The Greek Revival house at 568 Main Street in Portland was built in 1845 and remodeled in 1926. It was originally the home of George Pettis, a shoemaker. In 1927 the house was owned by Gothard A. Olson (1892-1984), whose flooring company, Gothard A Olson & Sons, is still in existence. The house was next owned by Aline E. Roman, who sold Harold Roman the adjacent land which he built the house at 564 Main Street in 1936-1937.
The house at 171 Ferry Lane in South Glastonbury was built circa 1850 by James Lyman Kellam (1824-1897), a farmer, on land his father, James Kellam (1789-1878), had acquired in 1816. It is a Greek Revival-style house with a later nineteenth-century front porch. In 1893, James Lyman Kellam took over the job of keeping the system of kerosene lamps along the shore of the Connecticut River that guided ships to the correct channel at a challenging location where the river bends.
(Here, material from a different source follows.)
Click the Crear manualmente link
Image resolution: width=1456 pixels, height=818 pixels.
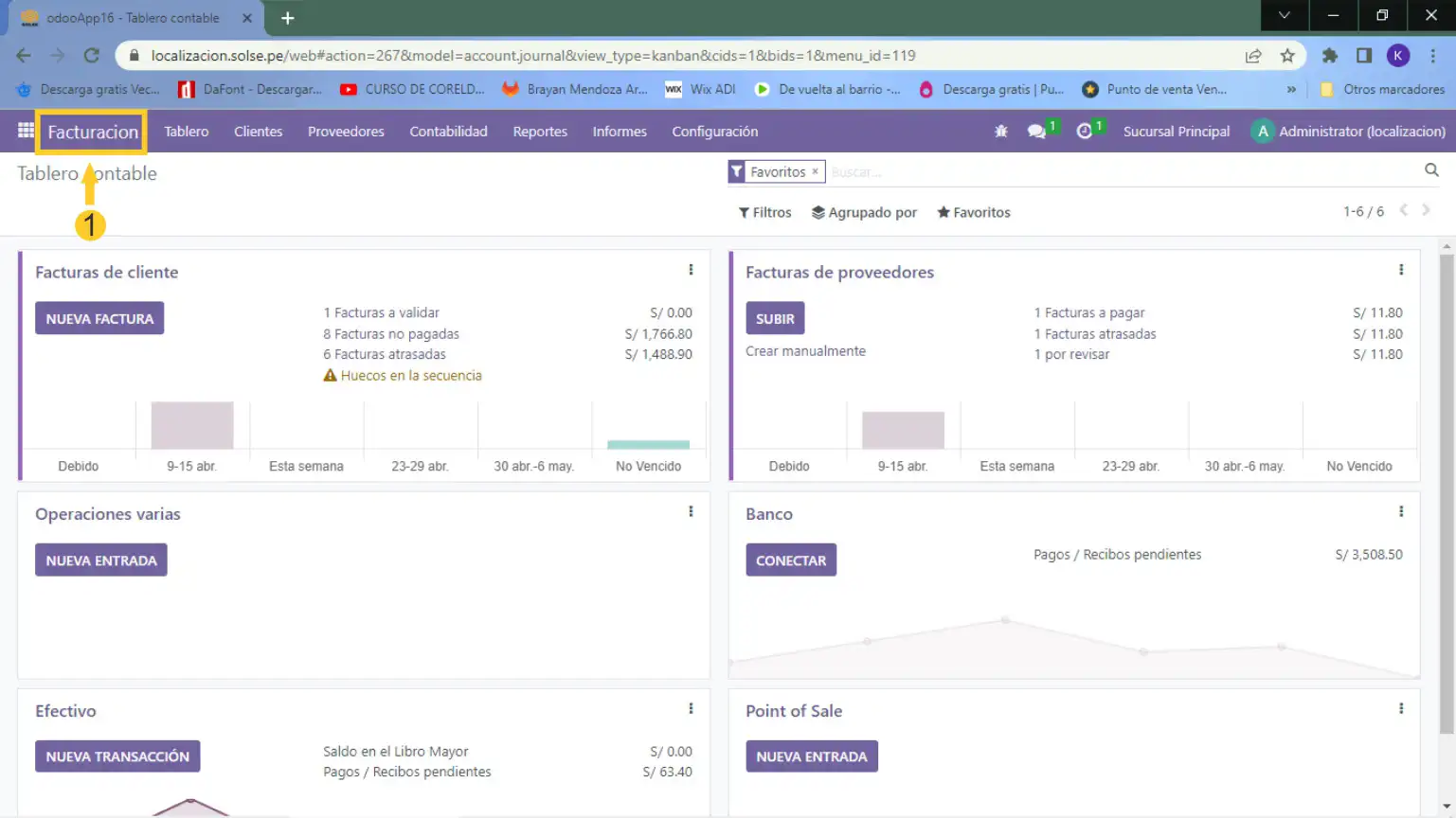[x=805, y=351]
After his death, two of his sons who lived in the house took over the job: Arthur Lyman Kellam (1873-1936), who was the official light keeper, and Walter Bulkeley Kellam (1863-1958), who became assistant keeper in 1905. For decades, Walter Kellam, who was blind, would make his way down a narrow catwalk every night to light the oil lamps. On May 31, 1931, the Hartford Courant had a profile of Walter Kellam (“Blind, He Lights the Way for Others: For Past 25 Years, Walter Kellam Has Tended River Beacons At South Glastonbury”), in which he describes lighting the lamps during a blizzard in 1926 and during the flood of 1927. Near the house is a historic barn which today is part of Horton Farm. The farm also has a number of historic tobacco sheds.
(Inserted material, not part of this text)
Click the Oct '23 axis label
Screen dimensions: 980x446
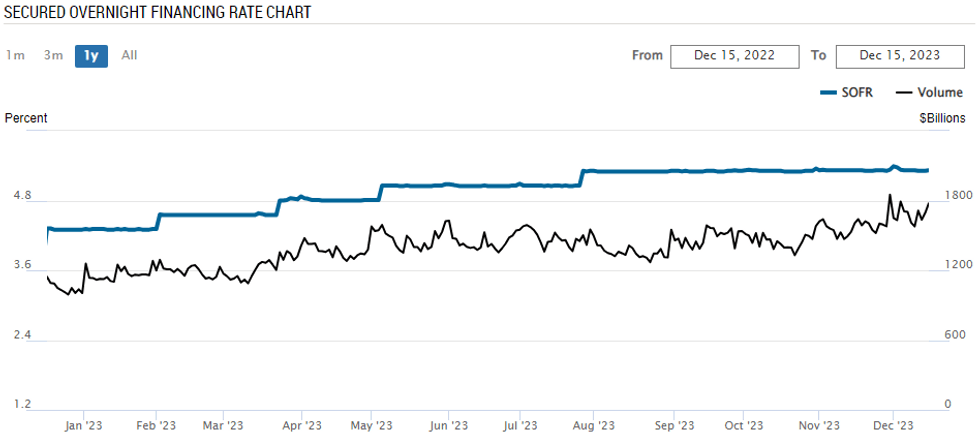(743, 425)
The building at 12 Chestnut Street in Bethel was once a commercial structure, with storefronts on the first floor and a two-level residence above. Walker Ferry (1822-1906), a shoemaker, had started business on the site in 1845. In about 1850, he tore down the earlier building and replaced it with the current one, which he occupied for many decades. At first he manufactured shoes on the first floor, employing a number of men, but later ceased shoemaking and switched to operating a retail shoe store, retiring shortly before his death in 1906. A c. 1890 image shows the shoe store on the right and McDowell’s Meat Market on the left.
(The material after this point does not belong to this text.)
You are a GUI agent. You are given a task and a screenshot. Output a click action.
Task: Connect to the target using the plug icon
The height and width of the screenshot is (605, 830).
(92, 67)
The Priest Marsh House in Winchester Center is a saltbox house built in 1774. When Rev. Frederick Marsh (1780-1873) was first offered the pastorate in Winchester in 1808, he declined because the salary was not enough to purchase a home. Eventually the matter was settled, perhaps with the house being part of deal, and Marsh served as pastor for forty-two years.
As featured yesterday, J. Merrick Bragg, a prominent East Hartford builder, and Horatio Hardendorf, a Hartford resident, developed four adjacent lots on Olmstead Street in East Hartford, each quit-claiming two of the four properties to the other in 1890. Hardendorf took the two central houses, while Bragg took the two outer ones, 85 Olmstead Street and 95 Olmstead Street (pictured above). He sold No. 85 immediately and No. 95 a year later in 1891 to Charles T. Holland of Boston, who briefly lived in East Hartford.
The house at 91 Olmstead Street in East Hartford was on one of four lots developed by J. Merrick Bragg, a prominent builder in town, and Horatio Hardendorf, a Hartford resident. In 1890 Bragg and Hardendorf split the properties, with Hardendorf taking 91 Olmstead Street and its neighbor to the west and Bragg taking the other two (85 and 95 Olmstead Street), flanking Hardendorf’s houses. Bragg quickly sold his houses, but Hardendorf held on to his for a while as properties to rent out. In 1895 he sold 91 Olmstead Street to William H. Wickham, a clerk.